→ **EXERCISE REQUIREMENTS**: Across the records that follow, count each line holding "badge", and write only the total.

+++ MATERIAL FOR THIS EXERCISE +++

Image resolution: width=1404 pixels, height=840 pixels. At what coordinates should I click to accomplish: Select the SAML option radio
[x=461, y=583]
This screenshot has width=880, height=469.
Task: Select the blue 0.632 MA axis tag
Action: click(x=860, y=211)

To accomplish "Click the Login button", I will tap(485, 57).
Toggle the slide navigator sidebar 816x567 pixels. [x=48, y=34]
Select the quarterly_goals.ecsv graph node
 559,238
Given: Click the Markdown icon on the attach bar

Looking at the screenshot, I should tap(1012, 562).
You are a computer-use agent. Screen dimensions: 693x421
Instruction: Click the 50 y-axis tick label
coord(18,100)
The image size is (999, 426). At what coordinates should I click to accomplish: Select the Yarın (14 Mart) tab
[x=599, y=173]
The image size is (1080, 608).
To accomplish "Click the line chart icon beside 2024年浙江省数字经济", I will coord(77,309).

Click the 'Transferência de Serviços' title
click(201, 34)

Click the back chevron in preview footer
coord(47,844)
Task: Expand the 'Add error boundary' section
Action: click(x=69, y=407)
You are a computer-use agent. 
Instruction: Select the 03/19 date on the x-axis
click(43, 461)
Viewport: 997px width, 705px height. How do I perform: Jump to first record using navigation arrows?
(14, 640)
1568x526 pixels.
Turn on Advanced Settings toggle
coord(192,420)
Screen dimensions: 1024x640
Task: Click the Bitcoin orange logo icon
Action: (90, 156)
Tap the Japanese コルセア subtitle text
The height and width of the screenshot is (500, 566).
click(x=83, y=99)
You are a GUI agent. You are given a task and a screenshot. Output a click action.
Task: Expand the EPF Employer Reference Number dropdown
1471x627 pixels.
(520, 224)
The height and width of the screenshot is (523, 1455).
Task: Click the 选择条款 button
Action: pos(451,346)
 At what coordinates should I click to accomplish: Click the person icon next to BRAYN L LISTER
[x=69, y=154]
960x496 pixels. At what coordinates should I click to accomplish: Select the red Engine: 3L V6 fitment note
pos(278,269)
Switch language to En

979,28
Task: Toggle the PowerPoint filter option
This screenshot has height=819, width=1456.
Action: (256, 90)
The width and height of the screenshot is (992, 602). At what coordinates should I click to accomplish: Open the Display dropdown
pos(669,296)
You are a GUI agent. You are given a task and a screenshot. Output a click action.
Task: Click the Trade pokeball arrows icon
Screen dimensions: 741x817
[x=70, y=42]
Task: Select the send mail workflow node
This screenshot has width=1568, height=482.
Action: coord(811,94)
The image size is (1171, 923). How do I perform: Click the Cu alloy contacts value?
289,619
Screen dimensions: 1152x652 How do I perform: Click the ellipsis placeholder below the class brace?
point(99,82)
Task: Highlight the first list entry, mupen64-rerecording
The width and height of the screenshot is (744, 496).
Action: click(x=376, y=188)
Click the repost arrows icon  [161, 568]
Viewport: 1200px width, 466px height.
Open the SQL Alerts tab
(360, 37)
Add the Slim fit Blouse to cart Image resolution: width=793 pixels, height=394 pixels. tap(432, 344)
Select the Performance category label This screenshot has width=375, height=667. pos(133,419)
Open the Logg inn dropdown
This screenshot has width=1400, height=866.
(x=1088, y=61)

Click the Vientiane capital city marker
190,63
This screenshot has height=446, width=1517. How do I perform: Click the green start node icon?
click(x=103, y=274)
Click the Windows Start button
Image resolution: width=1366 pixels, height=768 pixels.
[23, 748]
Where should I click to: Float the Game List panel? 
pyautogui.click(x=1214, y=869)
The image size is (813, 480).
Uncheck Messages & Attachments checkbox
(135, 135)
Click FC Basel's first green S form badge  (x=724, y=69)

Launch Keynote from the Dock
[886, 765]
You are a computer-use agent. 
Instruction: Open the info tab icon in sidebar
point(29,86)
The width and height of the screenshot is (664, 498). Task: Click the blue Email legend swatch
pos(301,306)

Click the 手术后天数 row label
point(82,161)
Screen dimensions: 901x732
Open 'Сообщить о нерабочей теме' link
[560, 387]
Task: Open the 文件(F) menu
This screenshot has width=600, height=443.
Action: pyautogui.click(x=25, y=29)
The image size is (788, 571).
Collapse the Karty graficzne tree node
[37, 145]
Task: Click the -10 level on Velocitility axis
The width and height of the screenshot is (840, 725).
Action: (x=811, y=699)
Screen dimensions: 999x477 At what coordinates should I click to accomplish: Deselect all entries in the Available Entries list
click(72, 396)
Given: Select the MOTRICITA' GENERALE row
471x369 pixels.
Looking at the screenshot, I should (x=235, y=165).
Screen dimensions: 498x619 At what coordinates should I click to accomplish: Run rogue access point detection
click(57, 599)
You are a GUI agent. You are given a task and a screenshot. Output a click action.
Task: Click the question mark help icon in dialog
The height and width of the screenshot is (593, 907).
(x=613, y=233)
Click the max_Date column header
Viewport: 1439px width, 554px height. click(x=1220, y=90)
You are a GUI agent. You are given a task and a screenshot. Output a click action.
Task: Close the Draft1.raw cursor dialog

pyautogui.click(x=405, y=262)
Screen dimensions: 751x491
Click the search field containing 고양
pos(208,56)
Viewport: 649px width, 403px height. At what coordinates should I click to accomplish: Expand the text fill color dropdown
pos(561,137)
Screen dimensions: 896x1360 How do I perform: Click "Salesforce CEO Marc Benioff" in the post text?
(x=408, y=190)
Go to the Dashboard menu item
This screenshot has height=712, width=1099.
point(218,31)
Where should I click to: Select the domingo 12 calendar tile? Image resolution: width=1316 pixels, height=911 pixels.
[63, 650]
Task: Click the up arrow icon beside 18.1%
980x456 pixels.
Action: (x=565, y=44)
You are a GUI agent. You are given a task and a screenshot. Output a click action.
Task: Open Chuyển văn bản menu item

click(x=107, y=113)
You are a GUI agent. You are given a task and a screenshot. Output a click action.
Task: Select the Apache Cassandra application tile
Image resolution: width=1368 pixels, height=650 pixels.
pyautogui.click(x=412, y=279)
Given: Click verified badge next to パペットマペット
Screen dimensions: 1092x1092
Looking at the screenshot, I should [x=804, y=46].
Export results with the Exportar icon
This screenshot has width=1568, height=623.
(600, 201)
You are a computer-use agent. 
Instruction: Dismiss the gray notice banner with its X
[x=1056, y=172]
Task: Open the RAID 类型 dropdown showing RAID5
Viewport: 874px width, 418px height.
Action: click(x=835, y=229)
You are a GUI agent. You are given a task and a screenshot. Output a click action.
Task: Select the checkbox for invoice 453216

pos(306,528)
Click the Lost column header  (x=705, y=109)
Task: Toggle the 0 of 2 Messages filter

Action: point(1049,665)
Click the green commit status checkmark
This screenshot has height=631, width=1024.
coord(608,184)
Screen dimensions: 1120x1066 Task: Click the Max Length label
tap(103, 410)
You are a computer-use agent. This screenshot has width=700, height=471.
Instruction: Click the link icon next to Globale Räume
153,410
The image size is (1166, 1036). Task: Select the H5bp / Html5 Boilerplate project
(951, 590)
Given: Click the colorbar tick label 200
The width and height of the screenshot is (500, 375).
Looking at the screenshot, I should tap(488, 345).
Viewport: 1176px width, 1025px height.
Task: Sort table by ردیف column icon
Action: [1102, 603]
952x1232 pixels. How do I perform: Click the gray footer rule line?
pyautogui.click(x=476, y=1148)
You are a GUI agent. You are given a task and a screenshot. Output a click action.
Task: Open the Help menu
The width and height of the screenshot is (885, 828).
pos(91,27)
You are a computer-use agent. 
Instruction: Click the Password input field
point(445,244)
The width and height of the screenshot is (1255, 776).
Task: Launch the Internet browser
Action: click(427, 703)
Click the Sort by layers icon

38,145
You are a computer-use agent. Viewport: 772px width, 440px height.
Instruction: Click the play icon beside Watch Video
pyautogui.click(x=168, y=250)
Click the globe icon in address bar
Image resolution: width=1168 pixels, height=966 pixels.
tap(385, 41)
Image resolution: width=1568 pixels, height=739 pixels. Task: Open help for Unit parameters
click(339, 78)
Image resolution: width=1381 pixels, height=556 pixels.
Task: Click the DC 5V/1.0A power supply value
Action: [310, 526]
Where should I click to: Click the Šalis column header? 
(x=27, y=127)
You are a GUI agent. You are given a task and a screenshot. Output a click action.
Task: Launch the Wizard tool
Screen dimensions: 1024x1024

+++

→ **ANSWER TO THE EXERCISE**: 2